Later this year, I applied again. And there was another rejection letter encouraging me to re-apply next year. I met it with what seemed stoic wisdom but found myself a walking mess a day and a half later. What I actually did was shovel my pain so deep inside into my subconscious that it'd be hard to feel anything at all. Instead of disappearing, it manifested into an impossible irritability and unhappiness. Not allowing myself to admit how hurt I truly felt was like swallowing a pill with a slow-action poison.
Yesterday, I received a voice message from a friend. About a month ago, I gifted her one of my paintings for her birthday. She said that the night before, a crazy fire burned down a building next to her, leaving multiple families unhurt while burning down everything they owned. When the neighboring buildings started catching fire, she ran home and frantically packed things into a suitcase. I was looking around my place and thinking - she said - what are the most important and meaningful things I can't allow to burn down? I wanted you to see what I chose! The following was a picture of her wide-open suitcase. And there it was, looking straight at me, shining like a little star with its gold detailing - my painting... She wanted me to know that she chose it as one of the most important things to save during a time of danger.
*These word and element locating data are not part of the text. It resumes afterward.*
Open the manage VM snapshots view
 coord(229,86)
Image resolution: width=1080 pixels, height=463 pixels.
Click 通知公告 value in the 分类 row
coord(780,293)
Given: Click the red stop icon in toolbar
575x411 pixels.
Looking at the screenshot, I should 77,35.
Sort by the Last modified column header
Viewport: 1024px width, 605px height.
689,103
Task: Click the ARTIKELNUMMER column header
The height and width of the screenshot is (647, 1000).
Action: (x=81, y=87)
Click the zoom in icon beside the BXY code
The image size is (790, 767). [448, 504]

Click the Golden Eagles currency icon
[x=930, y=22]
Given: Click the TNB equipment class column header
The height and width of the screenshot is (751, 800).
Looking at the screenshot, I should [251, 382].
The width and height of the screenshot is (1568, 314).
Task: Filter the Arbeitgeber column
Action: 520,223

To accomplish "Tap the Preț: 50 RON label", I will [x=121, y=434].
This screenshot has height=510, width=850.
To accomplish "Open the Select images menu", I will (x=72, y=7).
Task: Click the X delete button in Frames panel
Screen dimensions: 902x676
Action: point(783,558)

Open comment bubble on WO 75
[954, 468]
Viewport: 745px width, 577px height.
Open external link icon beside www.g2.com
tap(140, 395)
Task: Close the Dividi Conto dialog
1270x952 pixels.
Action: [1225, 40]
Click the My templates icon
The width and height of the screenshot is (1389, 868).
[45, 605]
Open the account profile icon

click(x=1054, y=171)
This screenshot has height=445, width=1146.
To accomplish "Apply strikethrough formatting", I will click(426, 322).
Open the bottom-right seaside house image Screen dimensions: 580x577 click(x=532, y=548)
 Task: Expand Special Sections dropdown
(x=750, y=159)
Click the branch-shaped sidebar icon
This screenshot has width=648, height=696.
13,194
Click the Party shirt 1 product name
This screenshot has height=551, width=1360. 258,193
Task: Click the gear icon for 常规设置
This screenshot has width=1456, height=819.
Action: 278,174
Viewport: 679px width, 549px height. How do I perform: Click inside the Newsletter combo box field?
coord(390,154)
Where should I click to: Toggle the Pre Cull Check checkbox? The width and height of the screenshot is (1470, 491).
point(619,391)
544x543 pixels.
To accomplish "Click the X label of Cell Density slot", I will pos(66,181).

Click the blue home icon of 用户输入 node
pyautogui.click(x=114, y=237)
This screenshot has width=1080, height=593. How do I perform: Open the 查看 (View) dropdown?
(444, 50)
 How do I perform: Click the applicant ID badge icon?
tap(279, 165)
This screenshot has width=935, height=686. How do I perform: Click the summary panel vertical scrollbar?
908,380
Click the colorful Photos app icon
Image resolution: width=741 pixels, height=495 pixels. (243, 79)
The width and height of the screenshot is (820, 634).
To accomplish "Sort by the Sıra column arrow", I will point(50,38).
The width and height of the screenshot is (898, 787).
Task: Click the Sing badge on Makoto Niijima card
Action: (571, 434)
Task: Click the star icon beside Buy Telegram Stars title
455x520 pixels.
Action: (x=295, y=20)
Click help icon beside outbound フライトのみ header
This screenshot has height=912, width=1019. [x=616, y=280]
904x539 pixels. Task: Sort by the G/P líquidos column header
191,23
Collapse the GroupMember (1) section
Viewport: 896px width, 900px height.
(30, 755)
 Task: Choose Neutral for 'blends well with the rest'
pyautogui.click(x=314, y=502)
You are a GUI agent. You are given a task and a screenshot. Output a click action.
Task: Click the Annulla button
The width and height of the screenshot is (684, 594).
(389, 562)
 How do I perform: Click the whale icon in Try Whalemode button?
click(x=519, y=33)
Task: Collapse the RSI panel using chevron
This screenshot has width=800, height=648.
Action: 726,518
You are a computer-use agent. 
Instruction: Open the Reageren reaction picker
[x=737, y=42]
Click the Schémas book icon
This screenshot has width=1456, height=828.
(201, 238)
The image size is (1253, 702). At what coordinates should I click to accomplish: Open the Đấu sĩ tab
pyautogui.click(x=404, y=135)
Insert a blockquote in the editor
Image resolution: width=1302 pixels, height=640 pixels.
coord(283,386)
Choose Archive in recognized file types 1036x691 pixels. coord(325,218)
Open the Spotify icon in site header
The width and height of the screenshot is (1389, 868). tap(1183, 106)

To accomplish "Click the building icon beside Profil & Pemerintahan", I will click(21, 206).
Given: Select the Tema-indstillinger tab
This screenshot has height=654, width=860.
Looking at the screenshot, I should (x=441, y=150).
This morning, the inner boiling reached a point when it felt unbearable. I found myself exploding from within for a reason I couldn't understand. It felt as if my veins were filled with sparkling water instead of blood, and the bubbles made me itch from the inside. I went to meditate. No, I ran to sit on my cushion.
Meditation allows me to connect to my true self. When I sit, it feels like I'm free diving through the levels of conditionings and stories I (or the world) told myself to be true straight into the ocean depth, right to where my truth resides. And when I do that, I bask in it, grab it with both hands and eat as much of it as possible before returning to the surface.
An hour passed, like fifteen minutes. I opened my eyes, and suddenly, it dawned on me - two days ago, a person was running for her life, and my painting was one she had chosen to take. My system needed some time to process what happened before connecting the dots. Tears filled my eyes and streamed down my cheeks like oceans. This very moment healed the open wound. It ended up being more potent than any other remedy I tried.
While looking for external validation that I am a real artist, that my art is worthy even if I had the shittiest year, even if it doesn't allow me financial stability, the Universe showed me in the most direct way possible that someone considered it to be worth saving from the fire.
I wrote this down to remind myself that I don't need to wait for external approval and that, as a creator, I am enough just the way I am. I find it beautiful that sometimes we do need a direct reminder like the one I had to wake us up from an illusion.
The Universe is kind enough to send them from time to time to rescue us from the imaginary dragons while we stumble from one wall to another in a castle built of sand.